(Stored data entries)
⁂
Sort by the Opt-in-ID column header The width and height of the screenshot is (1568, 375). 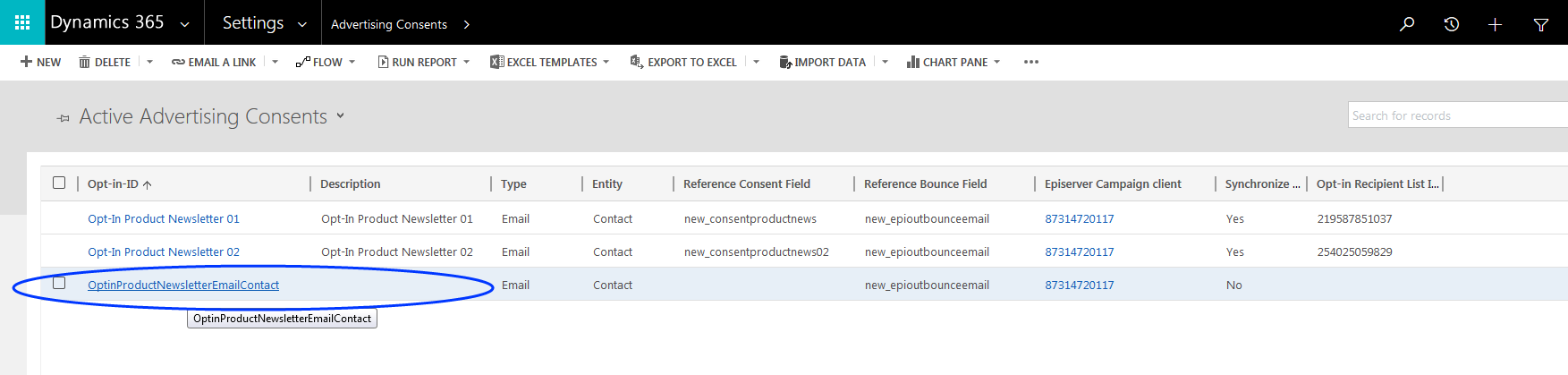click(114, 183)
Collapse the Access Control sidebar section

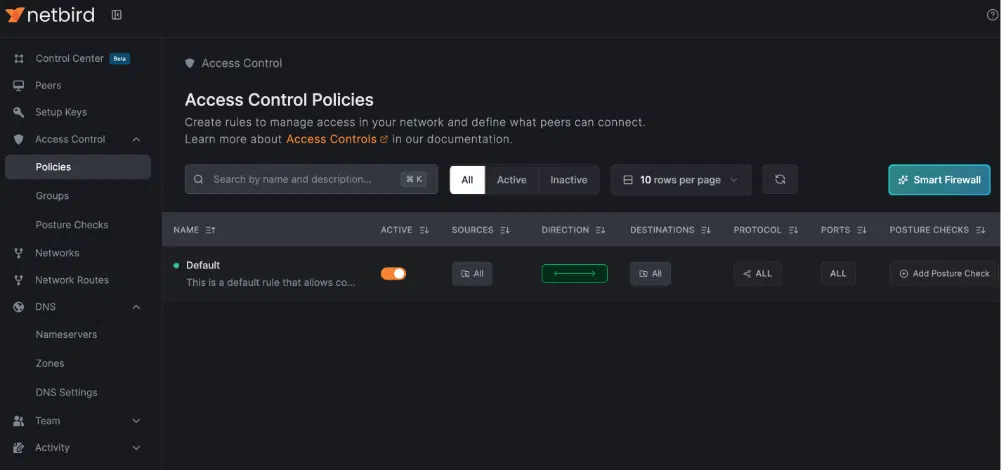coord(136,140)
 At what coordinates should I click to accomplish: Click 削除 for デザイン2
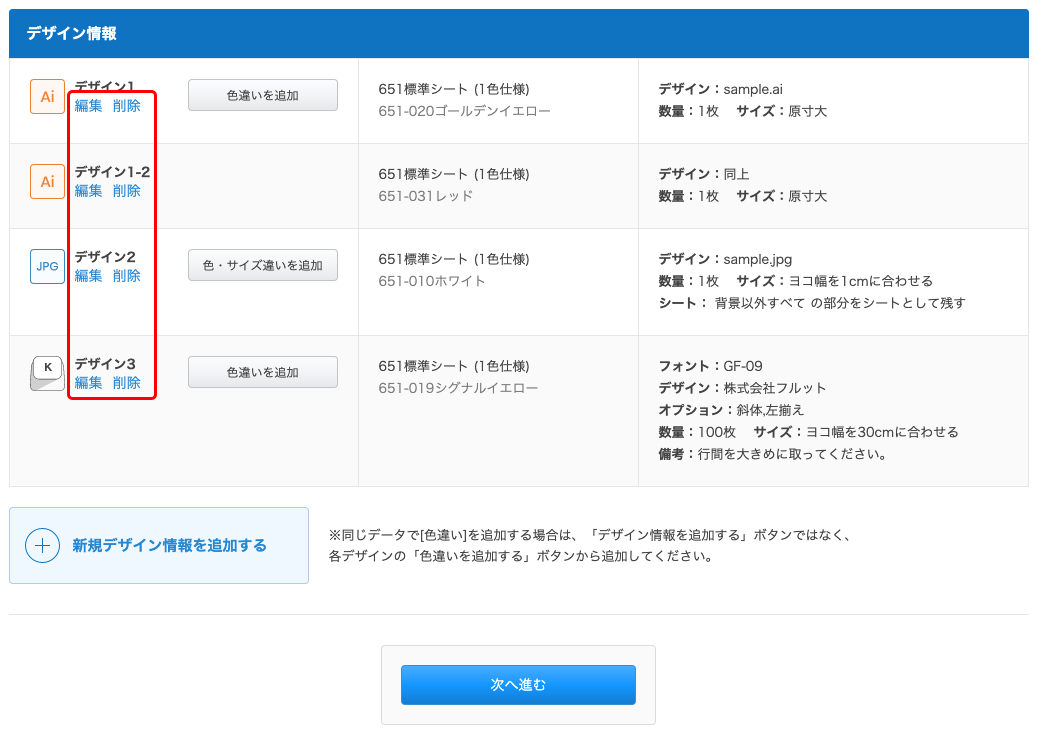pyautogui.click(x=127, y=276)
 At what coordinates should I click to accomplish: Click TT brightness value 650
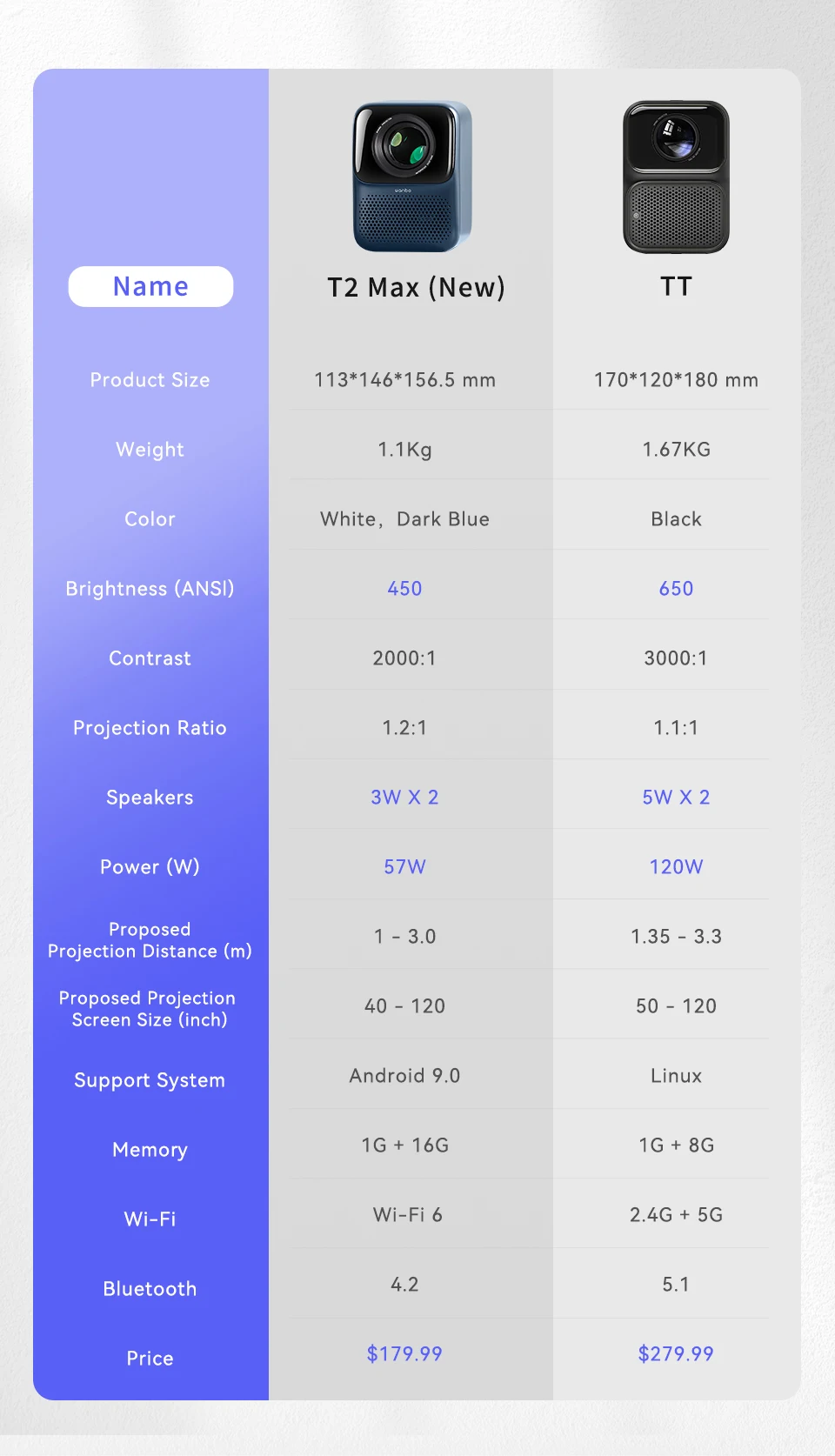pyautogui.click(x=676, y=589)
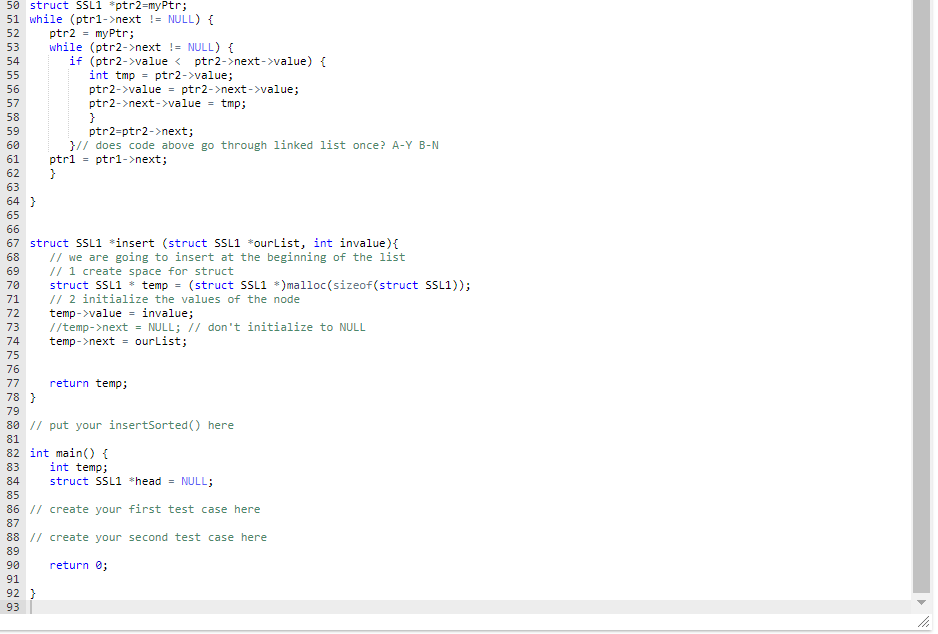Click the vertical scrollbar down arrow

point(919,602)
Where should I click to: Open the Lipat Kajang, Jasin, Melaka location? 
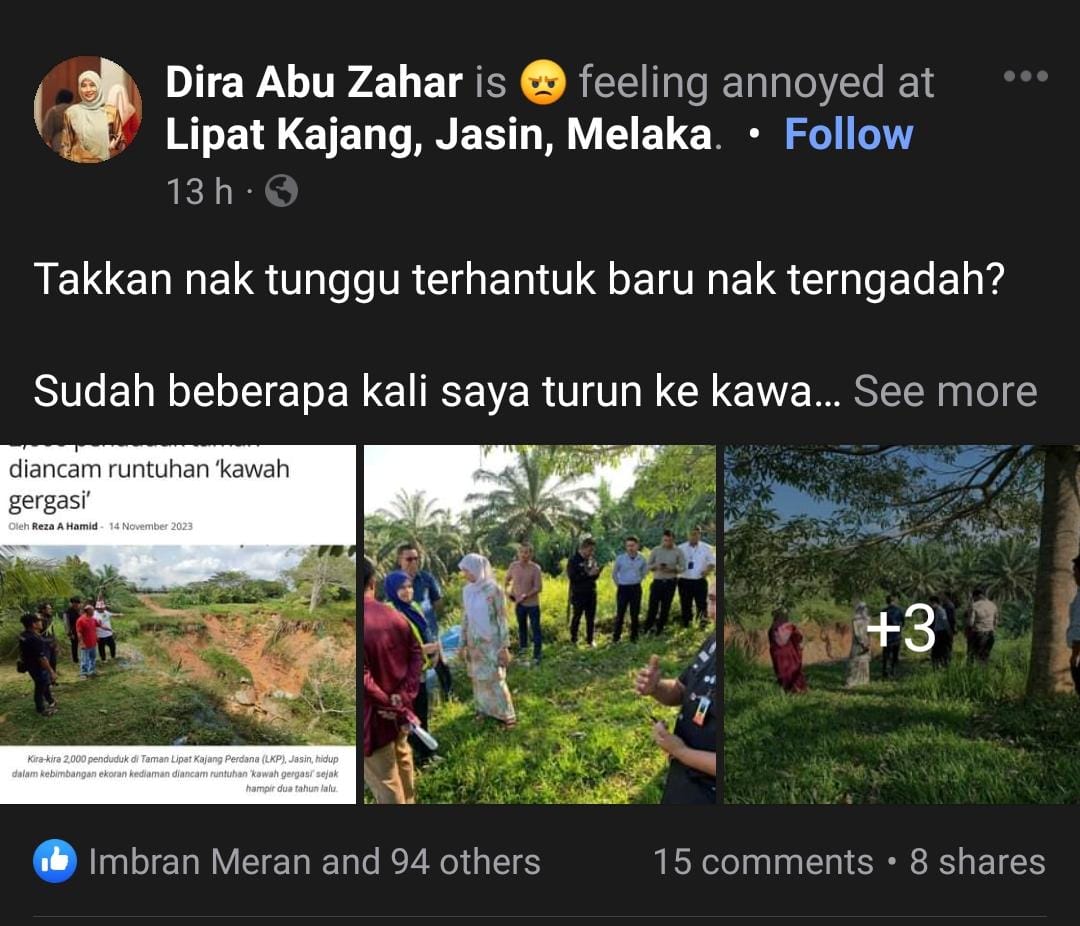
⁂
▶ _WHAT THE EXERCISE ASKS_: Where the line with "Collapse the Access Control sidebar section" appears, begin there and transcribe exactly through the last line of the data, leaving all pictures aside.

▶ _SOLUTION TO THIS PROBLEM_:
Collapse the Access Control sidebar section

coord(136,140)
 At what coordinates should I click to accomplish: Click 削除 for デザイン2
pyautogui.click(x=127, y=276)
 At what coordinates should I click to accomplish: Click TT brightness value 650
pyautogui.click(x=676, y=589)
Click the vertical scrollbar down arrow

point(919,602)
Where should I click to: Open the Lipat Kajang, Jasin, Melaka location? 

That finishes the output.